Slater, D. A., Melie‐Garcia, L., Preisig, M., Kherif, F., Lutti, A., & Draganski, B. (2019). Evolution of white matter tract microstructure across the life span. Human Brain Mapping, 40(7), 2252-2268. doi:10.1002/hbm.24522.

Cite as: https://hdl.handle.net/21.11116/0000-0002-EF3B-0

Abstract

The human brain undergoes dramatic structural change over the life span. In a large imaging cohort of 801 individuals aged 7–84 years, we applied quantitative relaxometry and diffusion microstructure imaging in combination with diffusion tractography to investigate tissue property dynamics across the human life span. Significant nonlinear aging effects were consistently observed across tracts and tissue measures. The age at which white matter (WM) fascicles attain peak maturation varies substantially across tissue measurements and tracts.

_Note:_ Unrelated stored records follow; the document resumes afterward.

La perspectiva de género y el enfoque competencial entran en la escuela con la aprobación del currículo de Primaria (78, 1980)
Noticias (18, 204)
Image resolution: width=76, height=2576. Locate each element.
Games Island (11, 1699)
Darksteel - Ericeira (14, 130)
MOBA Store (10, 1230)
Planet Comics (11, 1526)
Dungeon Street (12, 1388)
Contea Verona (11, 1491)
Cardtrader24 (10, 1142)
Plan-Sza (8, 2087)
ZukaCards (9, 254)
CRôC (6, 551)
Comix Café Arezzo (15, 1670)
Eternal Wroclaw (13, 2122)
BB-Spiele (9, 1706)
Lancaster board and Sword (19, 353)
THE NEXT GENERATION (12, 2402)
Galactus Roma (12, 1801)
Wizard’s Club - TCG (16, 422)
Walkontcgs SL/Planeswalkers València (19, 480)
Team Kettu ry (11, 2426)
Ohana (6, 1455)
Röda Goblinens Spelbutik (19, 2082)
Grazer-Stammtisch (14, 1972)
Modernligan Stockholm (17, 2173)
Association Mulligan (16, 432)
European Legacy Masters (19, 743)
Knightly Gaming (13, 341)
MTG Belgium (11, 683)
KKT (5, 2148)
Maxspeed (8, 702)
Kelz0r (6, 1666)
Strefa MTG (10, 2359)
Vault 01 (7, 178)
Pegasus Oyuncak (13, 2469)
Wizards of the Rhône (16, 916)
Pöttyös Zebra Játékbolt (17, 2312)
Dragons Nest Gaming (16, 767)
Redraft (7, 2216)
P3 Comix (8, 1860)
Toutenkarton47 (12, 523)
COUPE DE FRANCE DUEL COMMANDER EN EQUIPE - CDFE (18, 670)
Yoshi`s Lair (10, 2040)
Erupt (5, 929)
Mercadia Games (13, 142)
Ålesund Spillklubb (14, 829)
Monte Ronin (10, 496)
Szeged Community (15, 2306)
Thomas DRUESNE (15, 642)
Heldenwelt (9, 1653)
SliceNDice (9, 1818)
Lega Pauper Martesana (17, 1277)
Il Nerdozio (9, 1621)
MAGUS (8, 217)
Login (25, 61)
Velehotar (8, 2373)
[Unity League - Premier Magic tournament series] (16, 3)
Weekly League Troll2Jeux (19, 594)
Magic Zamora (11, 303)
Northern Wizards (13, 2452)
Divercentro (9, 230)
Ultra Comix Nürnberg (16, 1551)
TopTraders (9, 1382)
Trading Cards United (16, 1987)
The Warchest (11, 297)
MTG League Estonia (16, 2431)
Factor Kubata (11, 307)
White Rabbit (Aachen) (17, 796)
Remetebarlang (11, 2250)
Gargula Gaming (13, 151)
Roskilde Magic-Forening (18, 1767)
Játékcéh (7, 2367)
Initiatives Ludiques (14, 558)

These observations of heterochronicity and spatial heterogeneity of tract maturation highlight the importance of using multiple tissue measurements to investigate each region of the WM. Our data further provide additional quantitative evidence in support of the last‐in‐first‐out retrogenesis hypothesis of aging, demonstrating a strong correlational relationship between peak maturational timing and the extent of quadratic measurement differences across the life span for the most myelin sensitive measures. These findings present an important baseline from which to assess divergence from normative aging trends in developmental and degenerative disorders, and to further investigate the mechanisms connecting WM microstructure to cognition.